The most significant result of this radical shift of China toward a more market oriented economy has been the lifting of hundreds of millions of Chinese out of dire poverty-living on the equivalent of only a couple dollars per day- to having decent and growing standards of living. Many critics attack globalization as the source of the world's economic problems. Yet the opposite is much closer to the truth as competitive private enterprise and the profit motive acting through a globalized economy has eliminated the most abject of poverty for over a billion persons just in China, India, and other parts of Asia alone.

My second example deals with the interaction between capitalism and discrimination against groups based on their race, gender, religion, or other characteristics. Capitalism and the profit motive help to erode discrimination because companies in their quest for greater profits try to hire minority group members who are getting paid less than their productivity. In addition, the successful growth in incomes and productivity induced by private enterprise raises the standard of living of minorities even when they continue to suffer from substantial discrimination.

A prime example is South Africa under apartheid that was maintained by government laws but was opposed by many private companies. South African blacks suffered immensely under apartheid, and its overthrow is one of the great events of the past several decades. Nevertheless, one main problem during the apartheid period was not to prevent many blacks from leaving South Africa, but rather to control the in migration of blacks from other parts of Africa. The explanation is obviously not that the incoming blacks liked apartheid, but rather that the private enterprise system in South Africa had raised substantially the incomes of blacks there -despite the widespread government-orchestrated discrimination against them-and blacks from other countries in Africa wanted to benefit from the higher incomes available to them in South Africa.

Something similar happened in the United States. African-Americans suffered greatly from discrimination until recent decades. Nevertheless, black incomes continued to grow along with white incomes as the US experienced sizeable and continuing economic growth after the end of the Civil War in 1865 (see my book The Economics of Discrimination, 1971).

My final example deals with this growth of US GDP. America has been recognized as the country during the past 150 years that has had the most open and vigorous competitive profit-oriented private enterprise system. And for the almost 140 years from1870 to 2007, per capita American incomes grew rather constantly at the rate of about 2% per year, despite vast changes in many institutions and regulations.

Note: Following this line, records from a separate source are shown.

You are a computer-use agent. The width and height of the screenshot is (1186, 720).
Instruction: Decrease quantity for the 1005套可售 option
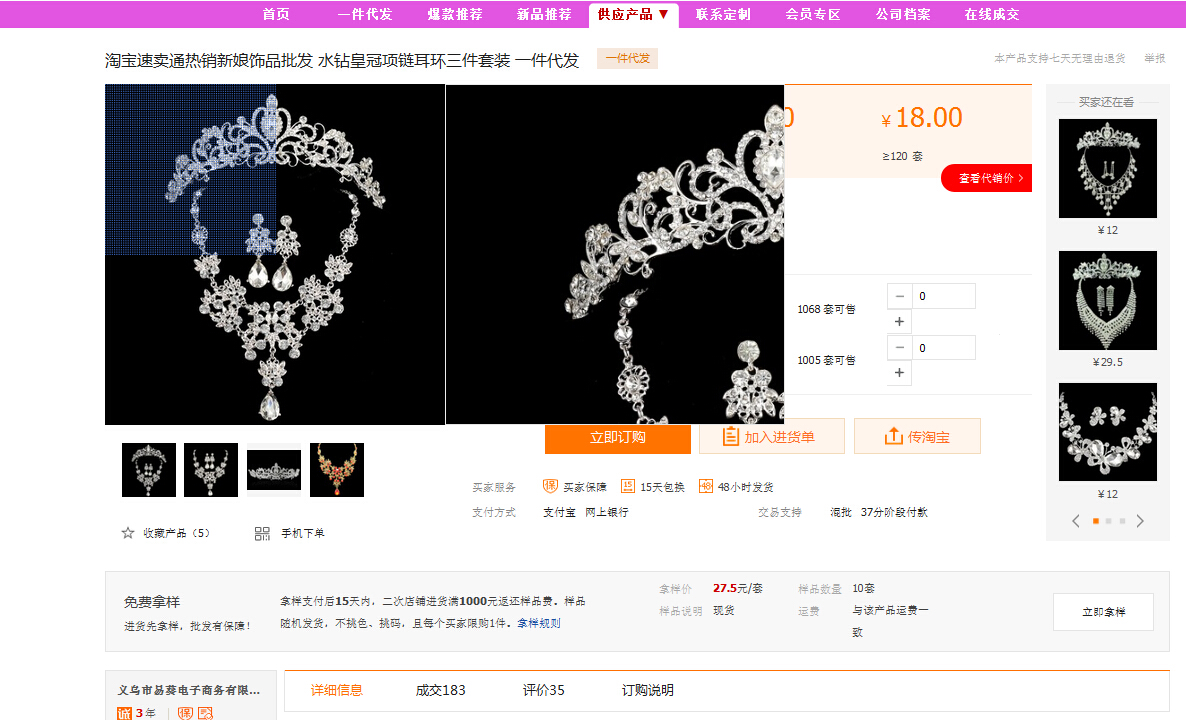point(899,348)
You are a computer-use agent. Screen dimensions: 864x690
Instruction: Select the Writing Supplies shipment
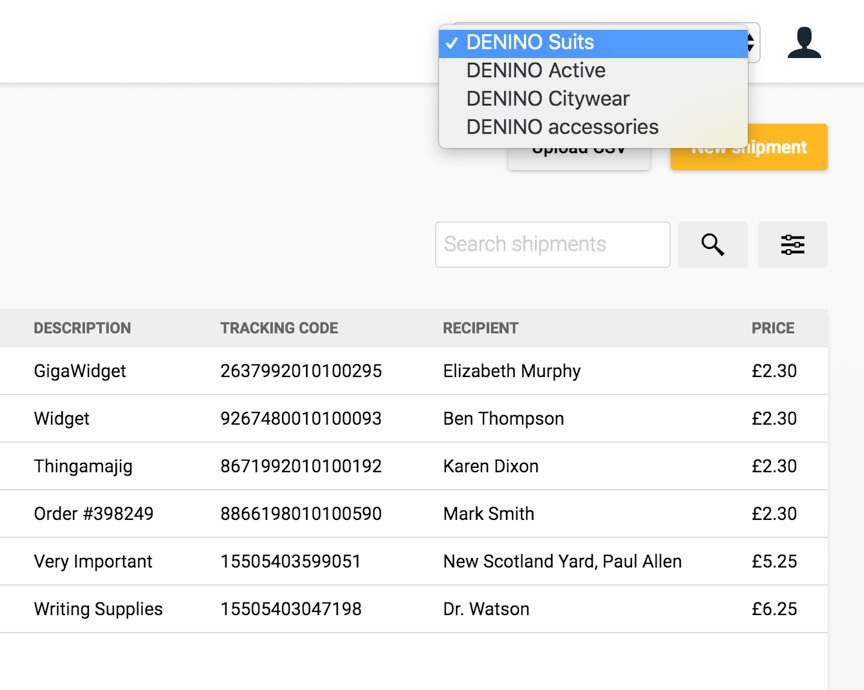(x=98, y=609)
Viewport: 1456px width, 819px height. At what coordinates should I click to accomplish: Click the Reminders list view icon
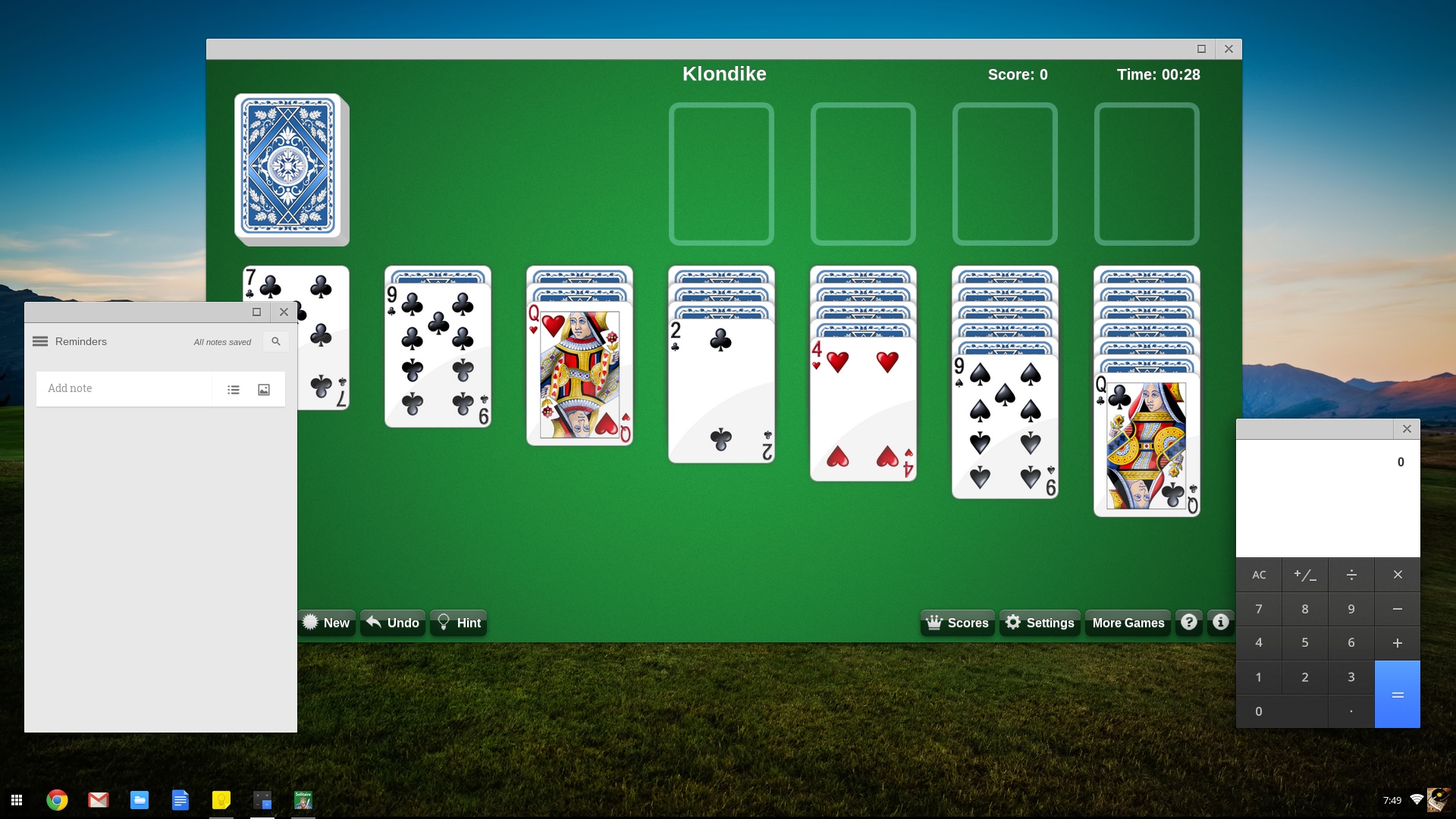coord(233,389)
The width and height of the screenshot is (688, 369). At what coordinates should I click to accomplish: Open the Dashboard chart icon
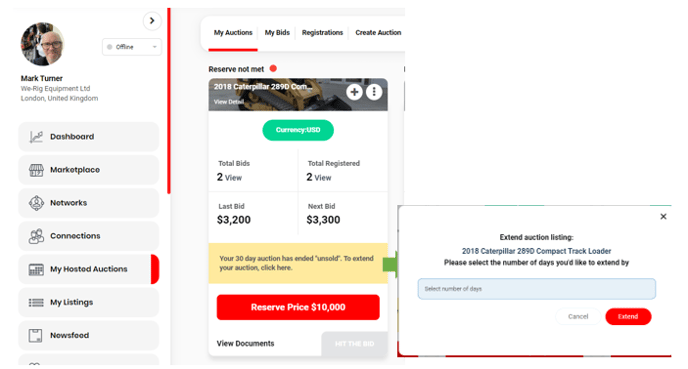[36, 137]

The result was a several fold increase in per capita income that raised the incomes of the poor by about as large a percentage as the incomes of the upper middle class and even the rich. To be sure, GDP suffered a serious shortfall during the Great Depression of the 1930s. Yet even that was made up for by the 1940s as US GDP then joined its long-term growth line. The Great Recession once again pushed US GDP below this line, although by a lot less than during the Great Depression. Unless government policy messes things up badly enough, and that is a real possibility, I would expect before very long that US GDP would join up with its long-term growth potential.

I do not claim that the profit motive under competitive capitalism always produces ideal results. Aside from the need for greater capital requirements for banks, there is concern about inequalities, and pollution and other "externalities" that often require government regulations and controls, although the limits of what government can do also have to be recognized as well. However, over the long haul capitalism has delivered big time. In the anger at banks and the financial crisis, voters and governments have to be careful that they do not kill the goose that has laid so many golden eggs.